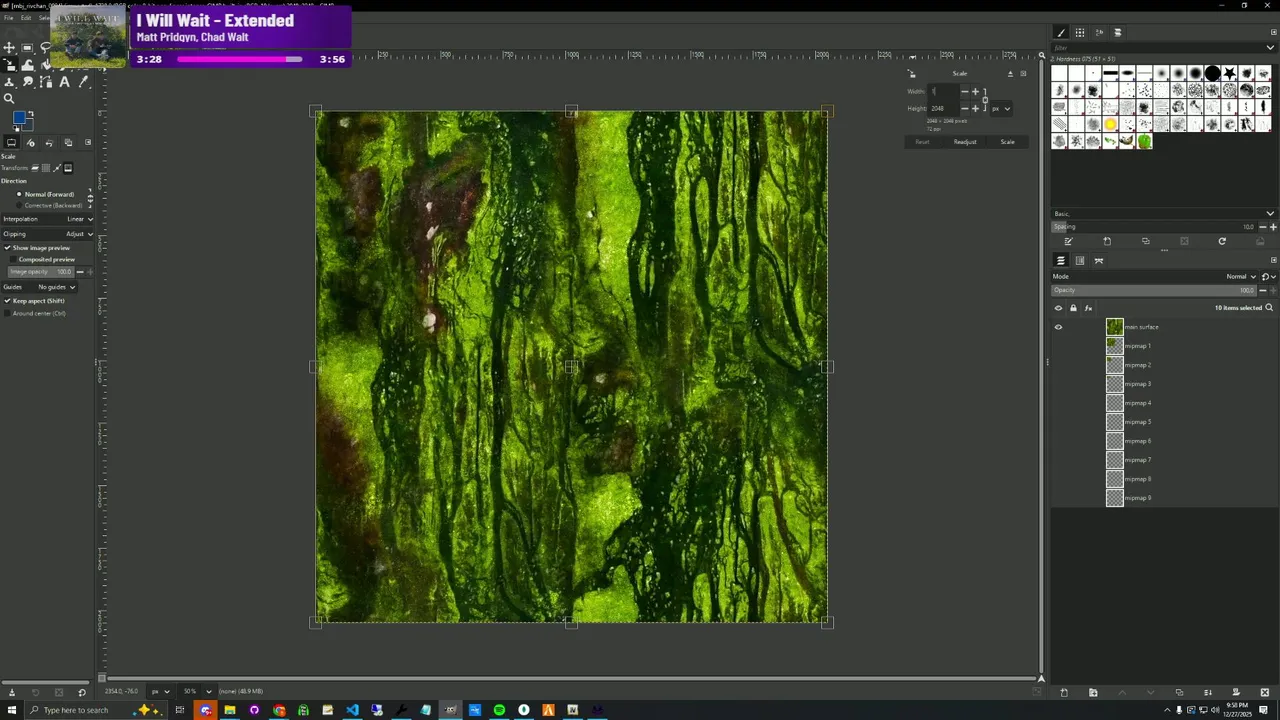Screen dimensions: 1280x720
Task: Select the Color Picker eyedropper tool
Action: coord(84,82)
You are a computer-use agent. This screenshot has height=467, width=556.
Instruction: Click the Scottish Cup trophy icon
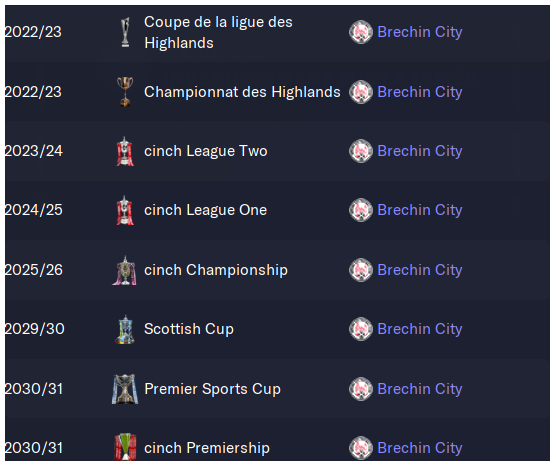tap(125, 329)
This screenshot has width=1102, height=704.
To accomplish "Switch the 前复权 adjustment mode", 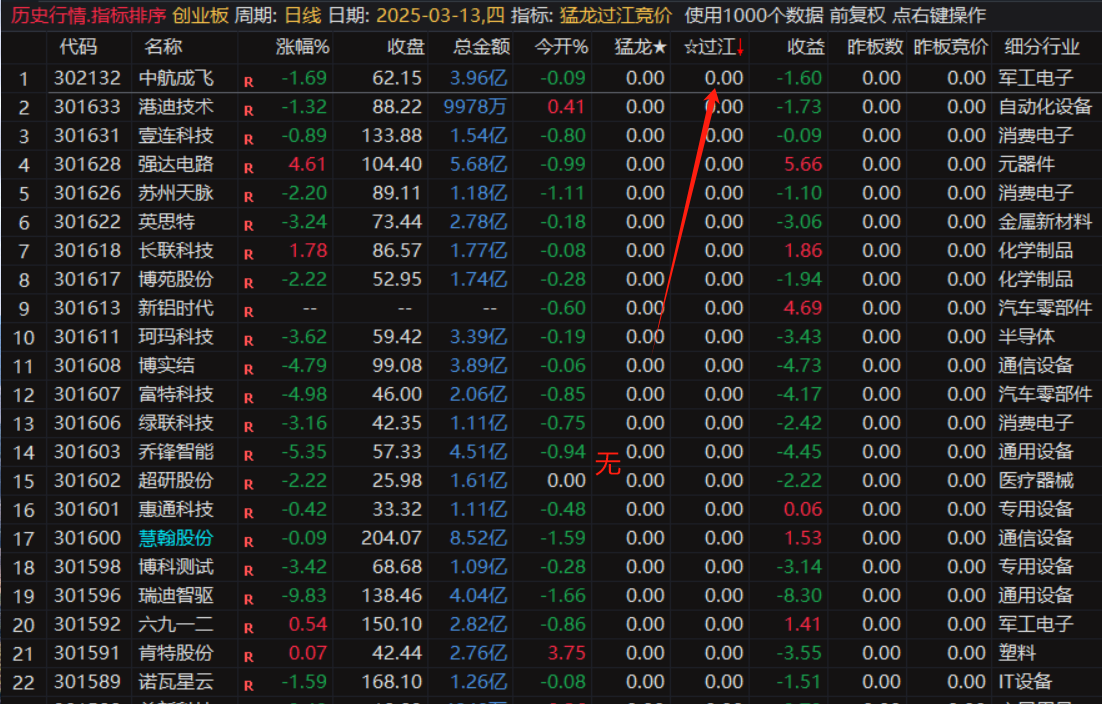I will point(857,15).
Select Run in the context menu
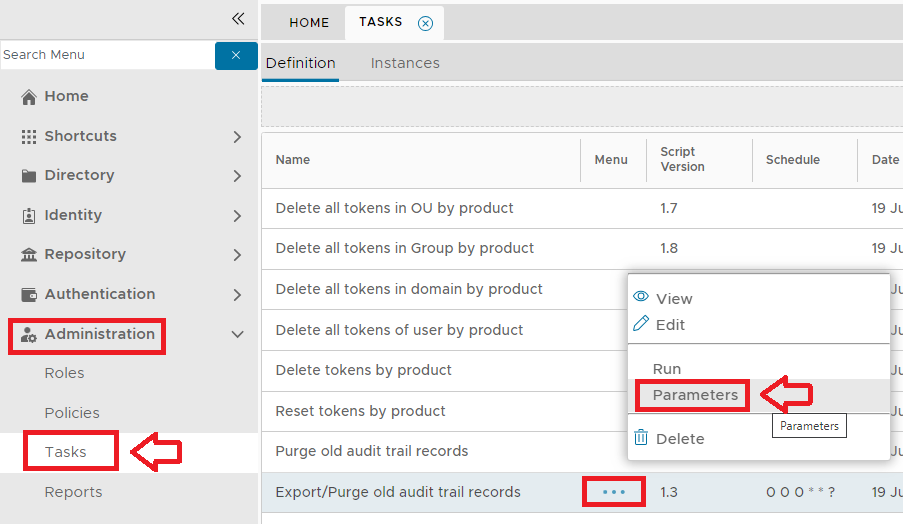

::::::::::

WORK TASK :: From the entries above, pull out each line that includes "width".

SOLUTION BELOW ::
You are a computer-use agent. This screenshot has height=467, width=556.
This screenshot has width=1102, height=704.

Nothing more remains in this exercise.